Brief -> I would like the line with "Task: Click the 使用默认比例 label text" and every line after it, down to the end of the entries below, output exactly and without pictures.

Records for this exercise ->
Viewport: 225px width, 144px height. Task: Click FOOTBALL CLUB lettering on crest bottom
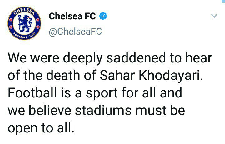click(x=24, y=36)
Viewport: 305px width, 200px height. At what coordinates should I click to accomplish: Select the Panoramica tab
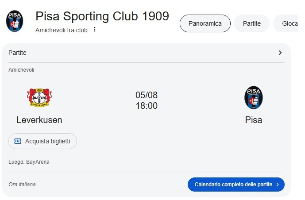click(205, 23)
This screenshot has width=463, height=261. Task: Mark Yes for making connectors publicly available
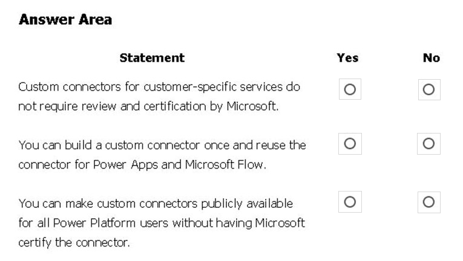point(350,202)
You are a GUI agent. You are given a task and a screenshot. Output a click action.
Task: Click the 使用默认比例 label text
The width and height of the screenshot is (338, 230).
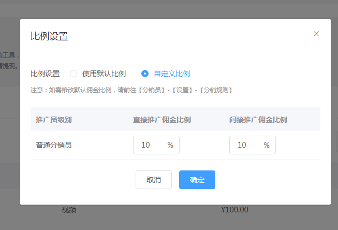(104, 74)
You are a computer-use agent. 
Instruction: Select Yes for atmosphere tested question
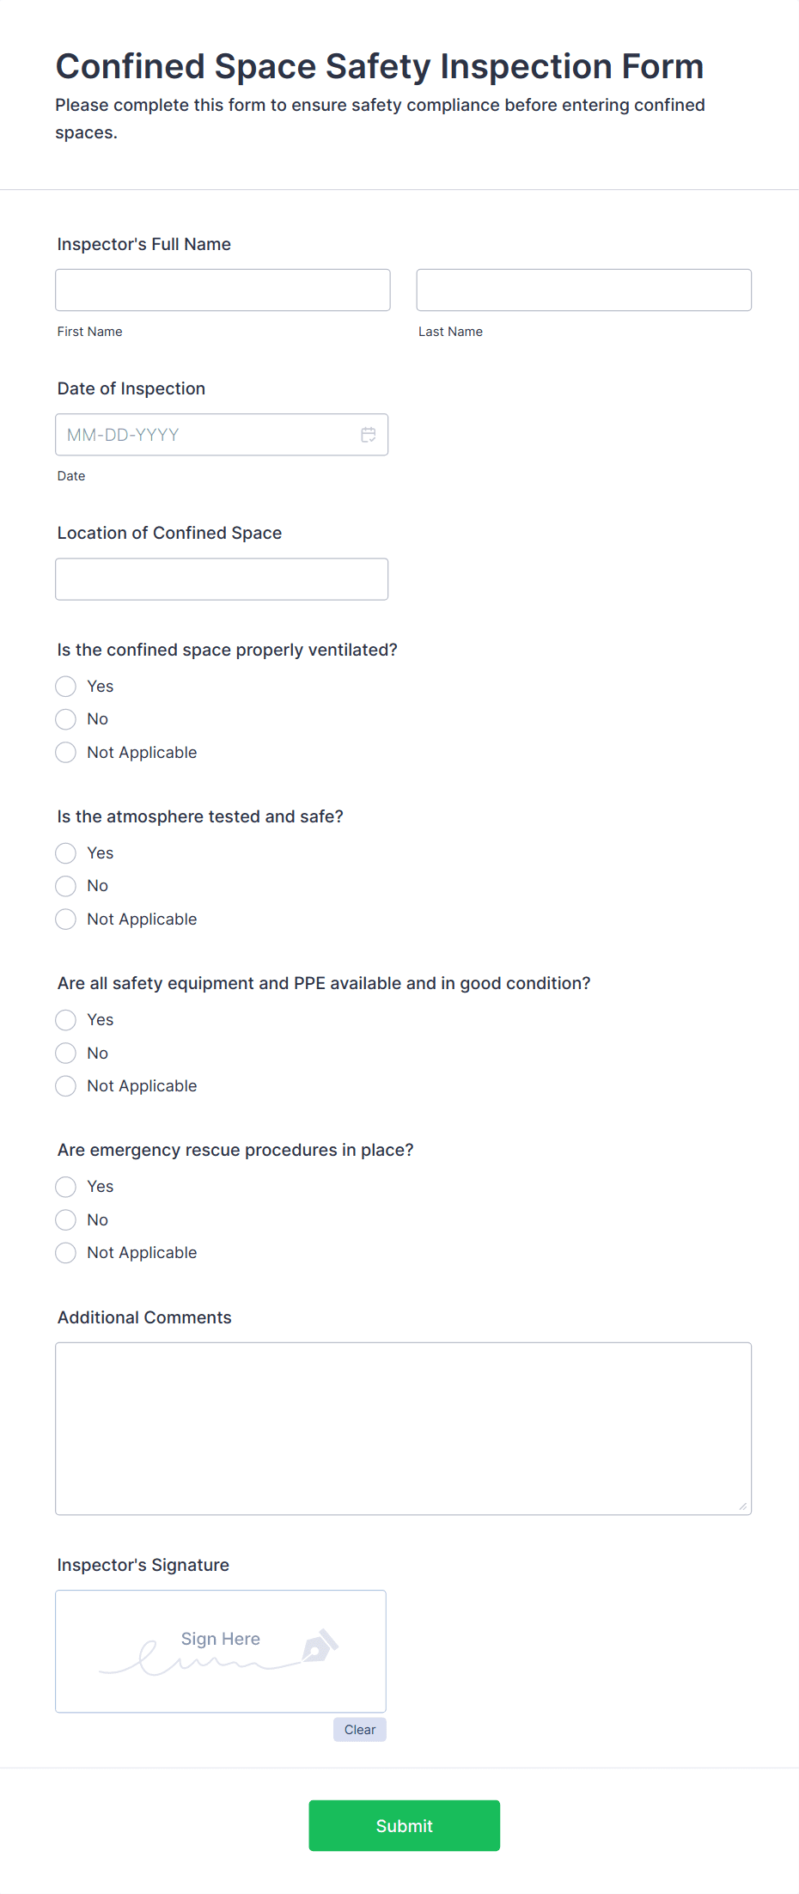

Exercise output ->
Task: Click the 使用默认比例 label text
The width and height of the screenshot is (338, 230).
(104, 74)
You are a computer-use agent. 
Instruction: Select Yes for atmosphere tested question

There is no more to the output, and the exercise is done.